### Objective
Please find each line in the material below that contains the string "pixels", and copy every such line.

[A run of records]
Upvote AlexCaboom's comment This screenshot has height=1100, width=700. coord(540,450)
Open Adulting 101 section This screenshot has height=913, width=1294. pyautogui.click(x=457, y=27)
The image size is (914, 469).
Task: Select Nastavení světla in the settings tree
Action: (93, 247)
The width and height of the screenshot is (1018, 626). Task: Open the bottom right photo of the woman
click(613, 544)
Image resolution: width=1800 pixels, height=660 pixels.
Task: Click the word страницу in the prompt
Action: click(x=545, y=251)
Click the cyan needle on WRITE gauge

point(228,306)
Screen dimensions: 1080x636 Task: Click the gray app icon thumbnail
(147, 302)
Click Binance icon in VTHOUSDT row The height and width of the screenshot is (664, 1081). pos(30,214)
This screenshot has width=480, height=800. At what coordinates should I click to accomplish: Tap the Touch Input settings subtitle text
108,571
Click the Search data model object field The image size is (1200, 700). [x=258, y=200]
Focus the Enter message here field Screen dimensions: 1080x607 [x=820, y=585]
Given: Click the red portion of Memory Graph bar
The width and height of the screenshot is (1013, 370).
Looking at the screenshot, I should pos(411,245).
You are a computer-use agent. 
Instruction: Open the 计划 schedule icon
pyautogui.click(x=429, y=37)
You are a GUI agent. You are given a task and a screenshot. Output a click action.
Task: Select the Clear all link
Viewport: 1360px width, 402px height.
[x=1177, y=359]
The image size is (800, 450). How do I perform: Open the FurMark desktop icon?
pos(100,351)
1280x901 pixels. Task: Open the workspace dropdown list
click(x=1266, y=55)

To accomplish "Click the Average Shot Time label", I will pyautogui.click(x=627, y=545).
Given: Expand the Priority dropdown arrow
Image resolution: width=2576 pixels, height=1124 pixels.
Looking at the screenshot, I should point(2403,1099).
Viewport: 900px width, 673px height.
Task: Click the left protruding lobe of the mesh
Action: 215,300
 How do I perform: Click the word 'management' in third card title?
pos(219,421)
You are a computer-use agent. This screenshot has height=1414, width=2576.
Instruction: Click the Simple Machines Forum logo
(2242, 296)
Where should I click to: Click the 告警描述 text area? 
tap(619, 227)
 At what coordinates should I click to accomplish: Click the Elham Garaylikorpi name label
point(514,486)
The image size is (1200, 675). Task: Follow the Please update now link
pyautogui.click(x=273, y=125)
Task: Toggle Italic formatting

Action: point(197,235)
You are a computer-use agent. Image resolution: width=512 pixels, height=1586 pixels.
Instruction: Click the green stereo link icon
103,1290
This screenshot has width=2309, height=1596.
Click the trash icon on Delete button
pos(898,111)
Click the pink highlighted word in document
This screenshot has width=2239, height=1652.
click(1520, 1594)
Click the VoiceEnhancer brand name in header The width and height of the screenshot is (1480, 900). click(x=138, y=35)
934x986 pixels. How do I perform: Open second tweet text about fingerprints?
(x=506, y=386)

### Task answer
Image resolution: width=1800 pixels, height=660 pixels.
1280x901 pixels. Task: Open the workspace dropdown list
Image resolution: width=2576 pixels, height=1124 pixels.
You are a computer-use agent. Image resolution: width=512 pixels, height=1586 pixels.
934x986 pixels. How do I perform: Open second tweet text about fingerprints?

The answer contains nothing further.